Ahmad Masduki menceritakan jika pemerintahan sipil Kab. Magelang terpaksa berpindah-pindah tempat karena saat itu, Kota Magelang dikuasai oleh Belanda saat Clash II (Agresi Militer Belanda II) pada 21 Desember 1948. Sebelum di Manggoran, pemerintah sipil Kab. Magelang pernah berada di Desa Suronalan Kec. Sawangan.
“Perpindahannya mengikuti perpindahan dari Pemerintahan Militer. Jadi kalau KDM (Komando Distrik Militer) pindah, maka bupatinya ya ikut pindah. Hal ini diatur dengan situasi yang ditentukan oleh pemerintahan militer” tuturnya.

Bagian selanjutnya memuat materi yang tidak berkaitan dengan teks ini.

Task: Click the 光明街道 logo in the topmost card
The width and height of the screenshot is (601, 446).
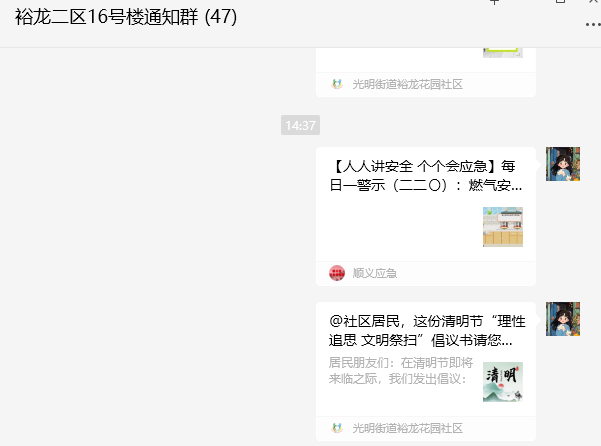Action: point(337,84)
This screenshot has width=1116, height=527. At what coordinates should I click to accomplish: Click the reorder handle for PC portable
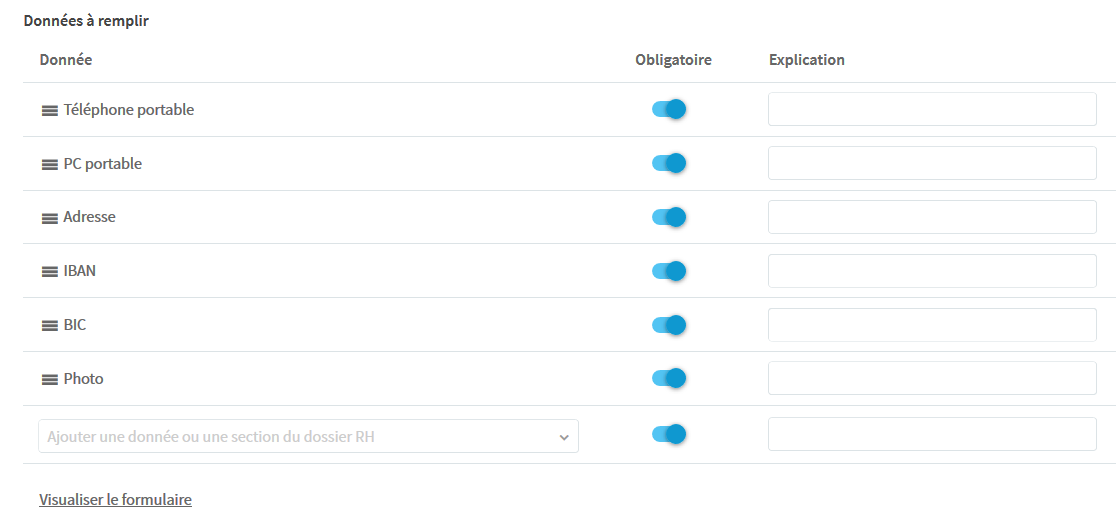pyautogui.click(x=49, y=165)
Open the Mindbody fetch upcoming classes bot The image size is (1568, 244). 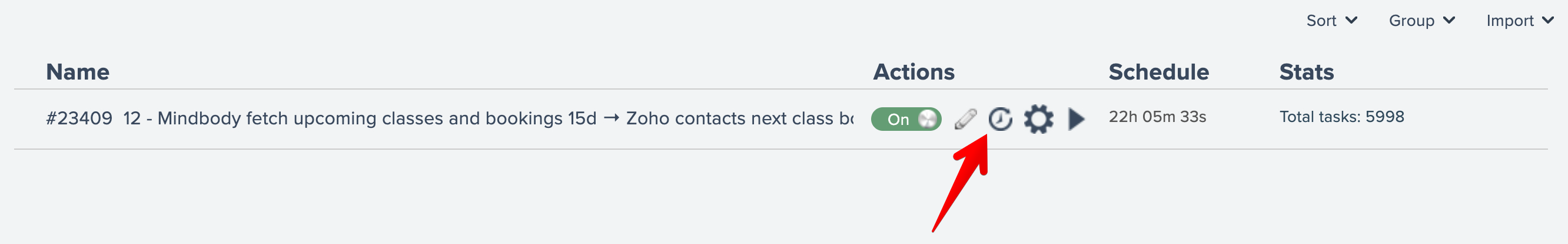coord(487,118)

Pemerintahan militer (KDM) saat itu bermarkas di Dusun Gedongan Kulon, tak jauh dari Manggoran. Komandan KDM dipimpin oleh Mayor Murdiman.
Masduki menjelaskan jika Bupati Yudodibroto menempati ruang tamu depan sebagai kantornya bersama kepala polisi dan kamar depan sebagai tempat tidurnya. Di ruang tamu masih terdapat meja kursi yang dulu pernah dipergunakan oleh Bupati Yudodibroto.
Sedangkan Pengulon menempati rumah milik kakeknya yang ada di sebelah baratnya.
“Sedang keluarga kakek saya ‘ngalah’ dengan menempati rumah bagian belakang,” katanya.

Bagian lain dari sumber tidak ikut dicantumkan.